Tasks to perform:
A – In the Brian Greenwood profile, in what year did he move to The Gambia?
B – Reproduce the part of the Brian Greenwood profile that opens with the words containing "Brian Greenwood Keynote" and closes with "pneumonia and meningitis.".

Passage:
Brian Greenwood Keynote speaker MIM 2018 |
After qualifying in medicine at Cambridge University, Brian Greenwood spent 15 years working in Nigeria, first at University College Hospital, Ibadan and then at Ahmadu Bello University, Zaria where he helped to start a new medical school and where he developed his research interests in malaria and meningitis. In 1980, he moved to The Gambia where he spent the next 15 years as director of the UK’s Medical Research Council Laboratories, focusing his research on the prevention of the major infectious diseases prevalent in West African children including malaria, pneumonia and meningitis.
In 1996, he moved to the London School of Hygiene & Tropical Medicine where he has maintained his research on the prevention of malaria, meningococcal and pneumococcal infections in Africa, including trials that led to the development of Seasonal Malaria Chemoprevention, and he is currently supporting a trial of the use RTS,S/AS01 as a seasonal malaria vaccine, continuing his 20 year involvement in the development and evaluation of this vaccine. He is also supporting an evaluation of an Ebola vaccine in Sierra Leone.

Pixel coordinate grounding data:

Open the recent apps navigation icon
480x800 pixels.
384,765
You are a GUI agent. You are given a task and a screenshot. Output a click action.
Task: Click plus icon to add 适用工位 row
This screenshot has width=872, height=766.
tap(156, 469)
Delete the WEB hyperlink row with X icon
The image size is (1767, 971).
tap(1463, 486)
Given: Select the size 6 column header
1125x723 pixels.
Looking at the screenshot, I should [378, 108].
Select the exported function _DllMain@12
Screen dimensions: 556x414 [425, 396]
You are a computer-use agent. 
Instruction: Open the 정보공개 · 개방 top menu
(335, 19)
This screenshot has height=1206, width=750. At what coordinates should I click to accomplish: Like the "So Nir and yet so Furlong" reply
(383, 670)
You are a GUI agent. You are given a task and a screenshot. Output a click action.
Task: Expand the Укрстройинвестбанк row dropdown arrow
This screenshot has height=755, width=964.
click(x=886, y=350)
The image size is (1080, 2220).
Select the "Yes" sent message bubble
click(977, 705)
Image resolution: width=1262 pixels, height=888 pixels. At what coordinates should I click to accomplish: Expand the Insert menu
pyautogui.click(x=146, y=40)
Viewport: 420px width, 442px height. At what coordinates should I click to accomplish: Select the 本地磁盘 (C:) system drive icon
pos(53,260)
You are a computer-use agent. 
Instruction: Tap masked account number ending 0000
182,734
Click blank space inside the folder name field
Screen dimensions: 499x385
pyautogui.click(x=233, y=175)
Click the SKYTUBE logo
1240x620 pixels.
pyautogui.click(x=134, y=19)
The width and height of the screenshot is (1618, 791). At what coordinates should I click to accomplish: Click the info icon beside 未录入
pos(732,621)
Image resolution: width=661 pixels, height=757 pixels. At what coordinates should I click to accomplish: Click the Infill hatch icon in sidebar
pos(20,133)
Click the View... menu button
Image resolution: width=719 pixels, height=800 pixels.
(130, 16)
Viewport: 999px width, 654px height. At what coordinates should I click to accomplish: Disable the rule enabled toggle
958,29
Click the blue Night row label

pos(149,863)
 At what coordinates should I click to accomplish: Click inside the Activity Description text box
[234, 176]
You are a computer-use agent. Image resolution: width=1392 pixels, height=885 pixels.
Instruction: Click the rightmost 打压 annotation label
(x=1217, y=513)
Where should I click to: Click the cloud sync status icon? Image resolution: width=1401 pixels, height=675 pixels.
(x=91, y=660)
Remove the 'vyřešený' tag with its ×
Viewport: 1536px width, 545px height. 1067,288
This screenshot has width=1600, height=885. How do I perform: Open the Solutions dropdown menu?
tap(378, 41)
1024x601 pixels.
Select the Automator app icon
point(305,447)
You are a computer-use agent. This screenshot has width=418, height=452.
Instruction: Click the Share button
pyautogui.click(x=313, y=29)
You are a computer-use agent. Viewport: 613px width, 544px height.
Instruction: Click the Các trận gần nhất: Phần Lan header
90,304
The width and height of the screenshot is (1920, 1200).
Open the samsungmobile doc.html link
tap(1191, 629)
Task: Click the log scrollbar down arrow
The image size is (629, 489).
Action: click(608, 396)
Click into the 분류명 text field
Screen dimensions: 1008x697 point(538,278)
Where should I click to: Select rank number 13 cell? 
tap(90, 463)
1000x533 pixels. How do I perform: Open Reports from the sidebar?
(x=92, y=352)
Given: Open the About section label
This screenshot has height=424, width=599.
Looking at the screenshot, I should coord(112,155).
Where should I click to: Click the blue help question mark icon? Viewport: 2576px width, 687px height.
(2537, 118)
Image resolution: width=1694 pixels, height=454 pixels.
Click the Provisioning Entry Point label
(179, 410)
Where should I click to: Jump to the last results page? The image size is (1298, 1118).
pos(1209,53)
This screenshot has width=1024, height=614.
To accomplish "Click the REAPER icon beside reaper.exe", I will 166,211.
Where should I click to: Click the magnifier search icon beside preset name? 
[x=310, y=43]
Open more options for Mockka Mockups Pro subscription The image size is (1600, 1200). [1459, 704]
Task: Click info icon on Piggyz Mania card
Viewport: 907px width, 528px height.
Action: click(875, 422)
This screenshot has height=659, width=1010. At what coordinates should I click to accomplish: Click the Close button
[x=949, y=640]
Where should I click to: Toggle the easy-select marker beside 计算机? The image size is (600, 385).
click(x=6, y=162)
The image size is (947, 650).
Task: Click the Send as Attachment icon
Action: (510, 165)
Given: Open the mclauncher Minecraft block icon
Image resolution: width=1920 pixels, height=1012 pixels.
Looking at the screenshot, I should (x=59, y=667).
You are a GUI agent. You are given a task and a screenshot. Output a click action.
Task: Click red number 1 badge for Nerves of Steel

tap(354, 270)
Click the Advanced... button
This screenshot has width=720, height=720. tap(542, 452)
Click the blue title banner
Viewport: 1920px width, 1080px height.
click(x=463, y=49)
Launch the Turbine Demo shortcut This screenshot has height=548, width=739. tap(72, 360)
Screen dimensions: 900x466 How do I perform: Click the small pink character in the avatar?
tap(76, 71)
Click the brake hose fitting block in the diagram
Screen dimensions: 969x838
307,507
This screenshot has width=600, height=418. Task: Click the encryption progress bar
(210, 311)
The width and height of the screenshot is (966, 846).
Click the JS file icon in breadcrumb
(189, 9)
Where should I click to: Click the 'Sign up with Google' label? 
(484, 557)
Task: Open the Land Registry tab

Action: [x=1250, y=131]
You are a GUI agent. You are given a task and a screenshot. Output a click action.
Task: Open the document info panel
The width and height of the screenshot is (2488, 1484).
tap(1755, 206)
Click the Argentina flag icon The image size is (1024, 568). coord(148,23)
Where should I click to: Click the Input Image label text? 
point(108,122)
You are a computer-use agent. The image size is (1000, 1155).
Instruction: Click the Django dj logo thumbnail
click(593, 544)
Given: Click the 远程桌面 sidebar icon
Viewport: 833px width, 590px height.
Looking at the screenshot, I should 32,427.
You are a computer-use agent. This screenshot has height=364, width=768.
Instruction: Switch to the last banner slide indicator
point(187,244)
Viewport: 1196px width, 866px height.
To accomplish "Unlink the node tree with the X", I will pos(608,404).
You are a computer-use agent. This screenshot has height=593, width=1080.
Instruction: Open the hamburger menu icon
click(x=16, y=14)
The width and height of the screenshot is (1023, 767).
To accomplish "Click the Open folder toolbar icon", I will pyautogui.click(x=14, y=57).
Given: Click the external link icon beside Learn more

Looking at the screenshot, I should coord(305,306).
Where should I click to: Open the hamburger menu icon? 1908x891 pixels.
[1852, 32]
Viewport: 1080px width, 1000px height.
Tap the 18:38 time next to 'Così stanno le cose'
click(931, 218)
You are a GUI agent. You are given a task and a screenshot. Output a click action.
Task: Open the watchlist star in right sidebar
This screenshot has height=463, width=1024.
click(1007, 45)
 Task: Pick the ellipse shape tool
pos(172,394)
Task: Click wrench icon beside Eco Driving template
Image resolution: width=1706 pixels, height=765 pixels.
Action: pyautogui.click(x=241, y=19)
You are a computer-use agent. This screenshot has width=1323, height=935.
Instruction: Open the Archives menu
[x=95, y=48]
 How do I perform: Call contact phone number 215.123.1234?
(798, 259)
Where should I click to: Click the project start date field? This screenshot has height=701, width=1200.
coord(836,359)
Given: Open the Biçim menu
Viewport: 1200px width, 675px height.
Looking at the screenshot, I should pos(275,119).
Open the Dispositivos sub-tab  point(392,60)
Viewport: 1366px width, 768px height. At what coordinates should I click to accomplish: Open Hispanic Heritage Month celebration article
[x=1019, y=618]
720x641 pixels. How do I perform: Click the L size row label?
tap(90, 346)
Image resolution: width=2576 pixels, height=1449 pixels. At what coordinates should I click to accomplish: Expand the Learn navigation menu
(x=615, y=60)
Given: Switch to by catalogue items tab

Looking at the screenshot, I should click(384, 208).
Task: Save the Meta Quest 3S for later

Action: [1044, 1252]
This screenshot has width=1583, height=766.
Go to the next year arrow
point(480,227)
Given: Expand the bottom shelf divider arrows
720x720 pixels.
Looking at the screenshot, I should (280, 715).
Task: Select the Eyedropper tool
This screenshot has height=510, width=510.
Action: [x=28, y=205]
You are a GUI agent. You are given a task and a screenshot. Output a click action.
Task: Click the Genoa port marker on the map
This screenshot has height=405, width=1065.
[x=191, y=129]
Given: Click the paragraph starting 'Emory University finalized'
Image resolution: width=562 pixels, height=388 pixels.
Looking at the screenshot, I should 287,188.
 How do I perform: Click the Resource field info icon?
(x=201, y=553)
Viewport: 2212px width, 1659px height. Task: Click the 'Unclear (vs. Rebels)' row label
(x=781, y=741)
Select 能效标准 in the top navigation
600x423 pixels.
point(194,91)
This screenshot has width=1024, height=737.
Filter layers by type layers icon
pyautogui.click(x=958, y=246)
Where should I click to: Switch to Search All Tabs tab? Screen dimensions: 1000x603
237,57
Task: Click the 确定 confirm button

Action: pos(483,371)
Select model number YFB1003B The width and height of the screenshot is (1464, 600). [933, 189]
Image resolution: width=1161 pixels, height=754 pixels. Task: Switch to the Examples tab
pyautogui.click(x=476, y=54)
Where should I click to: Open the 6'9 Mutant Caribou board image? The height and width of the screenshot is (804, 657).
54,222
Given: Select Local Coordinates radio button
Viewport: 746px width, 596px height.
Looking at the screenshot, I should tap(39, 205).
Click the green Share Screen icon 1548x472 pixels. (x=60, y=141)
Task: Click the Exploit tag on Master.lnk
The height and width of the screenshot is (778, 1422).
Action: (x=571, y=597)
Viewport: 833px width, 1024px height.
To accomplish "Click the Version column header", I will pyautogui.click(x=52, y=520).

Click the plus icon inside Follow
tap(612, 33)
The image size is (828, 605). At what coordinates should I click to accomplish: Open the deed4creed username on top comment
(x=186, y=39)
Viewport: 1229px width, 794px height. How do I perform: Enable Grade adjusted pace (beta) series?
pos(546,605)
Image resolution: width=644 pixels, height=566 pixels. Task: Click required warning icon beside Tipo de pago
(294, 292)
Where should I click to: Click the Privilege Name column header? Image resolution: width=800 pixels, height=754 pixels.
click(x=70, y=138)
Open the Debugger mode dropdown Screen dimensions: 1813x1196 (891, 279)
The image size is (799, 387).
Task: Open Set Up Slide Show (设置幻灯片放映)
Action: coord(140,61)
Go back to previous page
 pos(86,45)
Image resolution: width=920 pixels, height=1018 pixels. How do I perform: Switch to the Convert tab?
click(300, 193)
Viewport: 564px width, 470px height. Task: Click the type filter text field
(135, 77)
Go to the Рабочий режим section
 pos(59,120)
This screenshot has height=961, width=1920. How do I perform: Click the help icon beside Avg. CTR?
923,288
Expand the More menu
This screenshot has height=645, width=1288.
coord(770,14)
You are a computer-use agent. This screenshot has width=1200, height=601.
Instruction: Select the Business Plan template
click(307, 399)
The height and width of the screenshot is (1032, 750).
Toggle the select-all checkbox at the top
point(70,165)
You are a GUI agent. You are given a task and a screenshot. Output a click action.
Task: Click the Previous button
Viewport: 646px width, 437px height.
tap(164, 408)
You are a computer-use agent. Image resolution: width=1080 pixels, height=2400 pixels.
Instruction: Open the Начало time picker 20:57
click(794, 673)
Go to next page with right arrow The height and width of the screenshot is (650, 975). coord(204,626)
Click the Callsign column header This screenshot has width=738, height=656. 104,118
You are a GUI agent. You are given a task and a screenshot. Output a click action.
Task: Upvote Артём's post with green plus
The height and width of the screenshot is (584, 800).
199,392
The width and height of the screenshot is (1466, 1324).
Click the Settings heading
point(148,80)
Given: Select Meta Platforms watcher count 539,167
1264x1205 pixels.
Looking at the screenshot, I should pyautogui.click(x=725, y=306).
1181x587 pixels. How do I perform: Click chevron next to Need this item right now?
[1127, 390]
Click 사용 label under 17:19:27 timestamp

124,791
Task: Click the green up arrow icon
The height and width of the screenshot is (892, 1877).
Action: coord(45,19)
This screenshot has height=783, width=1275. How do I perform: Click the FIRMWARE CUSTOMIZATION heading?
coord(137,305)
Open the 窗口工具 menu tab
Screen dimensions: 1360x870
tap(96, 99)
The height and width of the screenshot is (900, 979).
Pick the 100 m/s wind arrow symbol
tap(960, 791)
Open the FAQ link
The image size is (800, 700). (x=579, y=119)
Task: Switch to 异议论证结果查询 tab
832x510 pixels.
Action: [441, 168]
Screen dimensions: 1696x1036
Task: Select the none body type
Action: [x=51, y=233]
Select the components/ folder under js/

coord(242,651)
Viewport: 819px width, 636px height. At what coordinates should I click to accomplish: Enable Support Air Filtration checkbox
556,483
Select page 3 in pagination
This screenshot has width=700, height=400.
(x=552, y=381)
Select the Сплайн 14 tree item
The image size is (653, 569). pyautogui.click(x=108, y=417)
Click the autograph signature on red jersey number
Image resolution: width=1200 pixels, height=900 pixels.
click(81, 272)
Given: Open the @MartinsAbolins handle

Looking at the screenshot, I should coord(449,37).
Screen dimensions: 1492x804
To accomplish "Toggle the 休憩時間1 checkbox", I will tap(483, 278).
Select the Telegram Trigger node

Solved tasks:
A – 1980

B –
Brian Greenwood Keynote speaker MIM 2018 |
After qualifying in medicine at Cambridge University, Brian Greenwood spent 15 years working in Nigeria, first at University College Hospital, Ibadan and then at Ahmadu Bello University, Zaria where he helped to start a new medical school and where he developed his research interests in malaria and meningitis. In 1980, he moved to The Gambia where he spent the next 15 years as director of the UK’s Medical Research Council Laboratories, focusing his research on the prevention of the major infectious diseases prevalent in West African children including malaria, pneumonia and meningitis.